Kebutuhan sosial, meliputi kebutuhan akan dicintai, diperhitungkan sebagai
pribadi, diakui sebagai anggota kelompok, dan sebagainya. Kebutuhan akan
penghargaan, termasuk kebutuhan dihargai karena prestasi, kemampuan, kedudukan,
pangkat, dan sebagainya. Kebutuhan akan aktualisasi diri, seperti
kebutuhan mempertinggi potensi yang dimiliki, pengembangan diri secara
maksimum, kreatifitas, ekspresi diri, dan sebagainya. Kebutuhan tertinggi
menurut Maslow adalah kebutuhan transenden, yaitu kebutuhan yang meliputi untuk
berperilaku mulia, memberi arti bagi orang lain, terhadap sesama, terhadap
alam, dan sebagainya.
Frederich Herberg dalam Sedarmayanti
(2001:67) menyatakan : pada manusia berlaku faktor motivasi dan faktor
pemeliharaan dilingkungan pekerjaanya. Dari hasil penelitiannya menyimpulkan
adanya enam faktor motivasi yaitu (1) prestasi; (2) pengakuan; (3) kemajuan
kenaikan pangkat; (4) pekerjaan itu sendiri; (5) kemungkinan untuk tumbuh; (6)
tanggung jawab. Sedangkan untuk pemeliharaan terdapat sepuluh faktor yang perlu
diperhatikan, yaitu (1) kebijaksanaa; (2) supervisi teknis; (3) hubungan antar
manusia dengan atasan ; (4) hubungan manusia dengan pembinanya; (5)
hubungan antar manusia dengan bawahannya; (6) gaji dan upah; (7) kestabilan
kerja; (8) kehidupan pribadi; (9) kondisi tempat kerja; (10) status
Guru sebagai manusia, sebagai
pekerja/karyawan juga memerlukan 5 (lima) kebutuhan yang telah dikemukakn oleh
Maslow dan 10 (sepuluh) faktor lainnya sebagimana diuraikan di atas sebagai
sumber motivasi dalam rangka meningkatkan semangat mengajarnya. Namun yang
paling penting bagi seorang guru adalah motivasi yang dimulai dari dalam
dirinya sendiri ( motivasi instrinsik ), sesuai dengan pendapat G.R Terry
dalam Winardi (1977: 65) bahwa “Motivasi yang paling berhasil adalah
pengarahan diri sendiri oleh pekerja yang bersangkutan. Keinginan atau dorongan
tersebut harus datang dari individu itu sendiri dan bukanlah dari orang lain
dalam bentuk kekuatan dari luar”.

Tantangan.
**A.** Dalam teks tentang motivasi, kebutuhan apa yang disebut sebagai kebutuhan tertinggi menurut Maslow?
**B.** Teruskan teks tentang motivasi, mulai setelah kalimat terakhirnya.
Catatan-catatan ini tidak diperlukan.

Catatan dari sebuah koleksi.
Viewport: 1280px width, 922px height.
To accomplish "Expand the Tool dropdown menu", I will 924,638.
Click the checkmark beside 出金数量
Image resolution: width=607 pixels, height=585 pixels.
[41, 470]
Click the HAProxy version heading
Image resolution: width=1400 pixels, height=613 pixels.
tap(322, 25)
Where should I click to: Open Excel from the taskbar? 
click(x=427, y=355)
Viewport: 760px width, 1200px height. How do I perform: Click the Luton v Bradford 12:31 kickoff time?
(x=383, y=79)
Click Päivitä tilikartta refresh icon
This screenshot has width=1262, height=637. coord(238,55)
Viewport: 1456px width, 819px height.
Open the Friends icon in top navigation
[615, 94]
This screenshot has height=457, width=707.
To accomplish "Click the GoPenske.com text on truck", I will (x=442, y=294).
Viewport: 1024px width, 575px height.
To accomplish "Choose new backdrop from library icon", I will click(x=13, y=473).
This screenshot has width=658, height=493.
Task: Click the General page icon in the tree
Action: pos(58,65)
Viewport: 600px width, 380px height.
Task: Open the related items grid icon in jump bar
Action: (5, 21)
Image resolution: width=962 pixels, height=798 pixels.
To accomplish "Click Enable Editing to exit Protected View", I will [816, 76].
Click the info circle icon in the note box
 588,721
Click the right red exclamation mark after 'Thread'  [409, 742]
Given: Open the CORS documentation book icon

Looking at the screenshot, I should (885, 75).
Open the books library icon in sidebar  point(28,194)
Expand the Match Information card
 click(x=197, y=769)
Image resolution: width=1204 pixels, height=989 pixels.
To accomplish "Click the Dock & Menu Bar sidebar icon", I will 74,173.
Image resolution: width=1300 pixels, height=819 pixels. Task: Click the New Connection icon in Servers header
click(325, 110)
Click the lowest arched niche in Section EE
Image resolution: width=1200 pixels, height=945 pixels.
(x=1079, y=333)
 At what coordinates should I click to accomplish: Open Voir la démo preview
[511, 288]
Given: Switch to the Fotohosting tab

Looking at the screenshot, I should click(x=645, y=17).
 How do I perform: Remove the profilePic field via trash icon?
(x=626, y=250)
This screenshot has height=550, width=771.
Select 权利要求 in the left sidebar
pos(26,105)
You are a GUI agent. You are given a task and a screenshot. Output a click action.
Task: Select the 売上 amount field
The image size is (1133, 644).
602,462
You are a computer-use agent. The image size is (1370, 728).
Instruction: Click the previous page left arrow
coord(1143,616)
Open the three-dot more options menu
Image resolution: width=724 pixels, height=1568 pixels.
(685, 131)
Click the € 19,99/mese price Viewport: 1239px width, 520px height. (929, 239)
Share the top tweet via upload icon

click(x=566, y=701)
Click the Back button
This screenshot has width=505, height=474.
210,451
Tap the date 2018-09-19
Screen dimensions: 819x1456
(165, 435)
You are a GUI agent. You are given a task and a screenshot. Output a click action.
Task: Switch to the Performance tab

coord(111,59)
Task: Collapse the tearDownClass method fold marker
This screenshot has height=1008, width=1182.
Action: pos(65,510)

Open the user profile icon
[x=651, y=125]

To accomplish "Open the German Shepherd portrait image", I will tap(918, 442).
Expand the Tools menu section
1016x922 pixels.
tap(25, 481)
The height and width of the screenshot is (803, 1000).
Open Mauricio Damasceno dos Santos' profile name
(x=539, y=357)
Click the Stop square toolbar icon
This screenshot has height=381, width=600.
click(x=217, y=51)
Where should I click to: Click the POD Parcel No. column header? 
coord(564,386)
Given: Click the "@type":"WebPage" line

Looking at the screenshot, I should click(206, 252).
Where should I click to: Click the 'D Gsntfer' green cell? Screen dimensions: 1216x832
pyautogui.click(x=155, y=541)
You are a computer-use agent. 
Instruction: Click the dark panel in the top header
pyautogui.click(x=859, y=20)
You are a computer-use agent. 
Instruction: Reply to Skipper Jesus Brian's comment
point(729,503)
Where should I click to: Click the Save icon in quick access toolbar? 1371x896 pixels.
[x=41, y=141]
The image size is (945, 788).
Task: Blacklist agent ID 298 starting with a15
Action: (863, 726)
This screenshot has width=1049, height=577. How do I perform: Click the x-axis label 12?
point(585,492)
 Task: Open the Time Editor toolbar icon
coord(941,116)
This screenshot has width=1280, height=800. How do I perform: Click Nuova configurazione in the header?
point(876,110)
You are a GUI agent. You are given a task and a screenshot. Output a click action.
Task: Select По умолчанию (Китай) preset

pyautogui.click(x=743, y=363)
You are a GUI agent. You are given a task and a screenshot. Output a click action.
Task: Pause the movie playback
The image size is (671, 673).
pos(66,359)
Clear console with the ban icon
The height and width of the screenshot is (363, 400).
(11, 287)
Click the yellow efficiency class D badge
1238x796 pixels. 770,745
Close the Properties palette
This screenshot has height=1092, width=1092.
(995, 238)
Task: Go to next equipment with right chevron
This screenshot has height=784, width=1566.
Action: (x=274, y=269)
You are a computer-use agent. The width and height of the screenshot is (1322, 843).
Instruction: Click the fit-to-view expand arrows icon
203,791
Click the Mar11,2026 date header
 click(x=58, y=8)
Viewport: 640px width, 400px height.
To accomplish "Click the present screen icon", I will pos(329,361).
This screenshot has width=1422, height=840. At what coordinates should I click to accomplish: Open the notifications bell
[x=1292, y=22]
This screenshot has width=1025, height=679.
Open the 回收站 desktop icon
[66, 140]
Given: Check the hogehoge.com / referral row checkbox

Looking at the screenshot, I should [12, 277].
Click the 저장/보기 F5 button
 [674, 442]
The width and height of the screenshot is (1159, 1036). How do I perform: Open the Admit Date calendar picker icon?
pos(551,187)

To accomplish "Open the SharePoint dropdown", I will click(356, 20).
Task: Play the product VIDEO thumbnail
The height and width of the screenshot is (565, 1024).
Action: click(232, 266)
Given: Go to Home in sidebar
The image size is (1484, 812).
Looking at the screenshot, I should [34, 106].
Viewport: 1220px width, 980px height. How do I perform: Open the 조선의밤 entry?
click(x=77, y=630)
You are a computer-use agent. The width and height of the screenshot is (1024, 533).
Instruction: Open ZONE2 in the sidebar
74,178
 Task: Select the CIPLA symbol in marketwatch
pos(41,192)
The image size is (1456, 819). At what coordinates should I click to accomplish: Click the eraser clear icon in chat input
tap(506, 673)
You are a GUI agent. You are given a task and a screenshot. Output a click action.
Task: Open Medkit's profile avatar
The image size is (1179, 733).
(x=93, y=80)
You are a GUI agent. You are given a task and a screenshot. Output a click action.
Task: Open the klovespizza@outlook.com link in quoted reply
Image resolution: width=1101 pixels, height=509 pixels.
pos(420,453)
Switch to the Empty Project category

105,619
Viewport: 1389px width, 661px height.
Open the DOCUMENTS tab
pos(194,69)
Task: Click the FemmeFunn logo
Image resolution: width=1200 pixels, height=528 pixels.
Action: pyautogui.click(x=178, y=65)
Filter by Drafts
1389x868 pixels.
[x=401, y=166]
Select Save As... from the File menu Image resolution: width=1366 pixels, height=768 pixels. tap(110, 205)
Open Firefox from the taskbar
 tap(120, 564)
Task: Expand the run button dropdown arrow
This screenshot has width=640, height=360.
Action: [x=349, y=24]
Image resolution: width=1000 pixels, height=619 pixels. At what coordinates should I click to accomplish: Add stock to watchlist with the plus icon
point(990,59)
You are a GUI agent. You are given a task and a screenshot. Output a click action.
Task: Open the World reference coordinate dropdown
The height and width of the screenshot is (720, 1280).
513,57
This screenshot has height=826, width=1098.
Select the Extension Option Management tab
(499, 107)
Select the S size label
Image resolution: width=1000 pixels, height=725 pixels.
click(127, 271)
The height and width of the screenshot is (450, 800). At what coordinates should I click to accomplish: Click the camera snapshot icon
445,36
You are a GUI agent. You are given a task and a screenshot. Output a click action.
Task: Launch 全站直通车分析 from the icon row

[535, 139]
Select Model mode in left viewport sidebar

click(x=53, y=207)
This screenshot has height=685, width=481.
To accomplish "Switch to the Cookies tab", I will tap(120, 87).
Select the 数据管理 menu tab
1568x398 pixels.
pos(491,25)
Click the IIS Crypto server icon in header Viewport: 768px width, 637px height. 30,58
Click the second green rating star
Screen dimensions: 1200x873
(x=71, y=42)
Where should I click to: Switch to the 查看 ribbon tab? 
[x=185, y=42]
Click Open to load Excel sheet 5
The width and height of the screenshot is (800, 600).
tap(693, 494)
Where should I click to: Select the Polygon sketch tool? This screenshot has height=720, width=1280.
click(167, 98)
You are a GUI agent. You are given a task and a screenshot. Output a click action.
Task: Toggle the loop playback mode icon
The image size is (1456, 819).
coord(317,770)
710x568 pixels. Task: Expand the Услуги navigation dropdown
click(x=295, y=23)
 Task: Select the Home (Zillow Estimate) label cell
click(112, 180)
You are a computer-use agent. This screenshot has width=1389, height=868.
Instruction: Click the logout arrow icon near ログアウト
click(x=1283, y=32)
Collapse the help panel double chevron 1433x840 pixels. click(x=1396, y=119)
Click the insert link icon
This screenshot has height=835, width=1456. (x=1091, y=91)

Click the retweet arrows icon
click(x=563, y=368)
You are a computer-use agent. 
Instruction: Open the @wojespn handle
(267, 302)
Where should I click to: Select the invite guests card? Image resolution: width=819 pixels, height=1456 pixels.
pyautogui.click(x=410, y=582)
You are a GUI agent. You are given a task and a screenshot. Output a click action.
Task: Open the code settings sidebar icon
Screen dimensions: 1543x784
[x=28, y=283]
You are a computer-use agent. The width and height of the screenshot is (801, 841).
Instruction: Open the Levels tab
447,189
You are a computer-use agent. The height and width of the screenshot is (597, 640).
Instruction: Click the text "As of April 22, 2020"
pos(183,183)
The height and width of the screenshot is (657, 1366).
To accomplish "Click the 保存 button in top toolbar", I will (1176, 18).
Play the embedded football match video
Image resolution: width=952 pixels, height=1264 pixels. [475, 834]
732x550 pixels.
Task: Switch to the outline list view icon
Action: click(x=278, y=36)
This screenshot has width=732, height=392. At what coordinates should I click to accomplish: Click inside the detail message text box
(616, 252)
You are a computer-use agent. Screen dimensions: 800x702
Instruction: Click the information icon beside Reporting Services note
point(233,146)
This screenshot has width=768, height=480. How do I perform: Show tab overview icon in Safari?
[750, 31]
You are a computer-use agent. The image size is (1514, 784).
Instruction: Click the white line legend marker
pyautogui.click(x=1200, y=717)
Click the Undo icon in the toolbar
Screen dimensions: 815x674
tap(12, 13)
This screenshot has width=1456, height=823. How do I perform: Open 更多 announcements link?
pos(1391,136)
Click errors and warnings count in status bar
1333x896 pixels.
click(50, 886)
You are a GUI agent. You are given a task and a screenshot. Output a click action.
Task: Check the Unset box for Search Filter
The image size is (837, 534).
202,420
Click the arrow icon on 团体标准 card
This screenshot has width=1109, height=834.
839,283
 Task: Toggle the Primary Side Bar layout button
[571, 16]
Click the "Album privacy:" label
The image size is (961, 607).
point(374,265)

Jawaban.
**A.** Kebutuhan transenden.

**B.**
Dari beberapa penjelasan diatas disimpulkan
bahwa motivasi kerja guru adalah suatu perangsang keinginan dan daya gerak yang
menyebabkan seorang guru bersemangat dalam mengajar karena terpenuhi
kebutuhanannya. Guru yang yang bersemangat dalam mengajar disebabkan telah
terpenuhinya kebutuhannnya seperti gaji yang cukup, keamanan dalam bekerja,
bebas dari tekanan dari pimpinan maupun rekan sekerja, dan kebutuhan lainnya,
hal ini akan berdampak pada kepuasan kerja guru yang akhirnya mampu menciptkan
kinerja dengan baik.
Kinerja merupakan
terjemahan dari bahasa Inggris, work
performance ataujob performance tetapi dalam bahasa Inggrisnya
sering disingkat menjadi performance saja. Kinerja dalam bahasa Indonesia
disebut juga prestasi kerja. Kinerja atau prestasi kerja (performance)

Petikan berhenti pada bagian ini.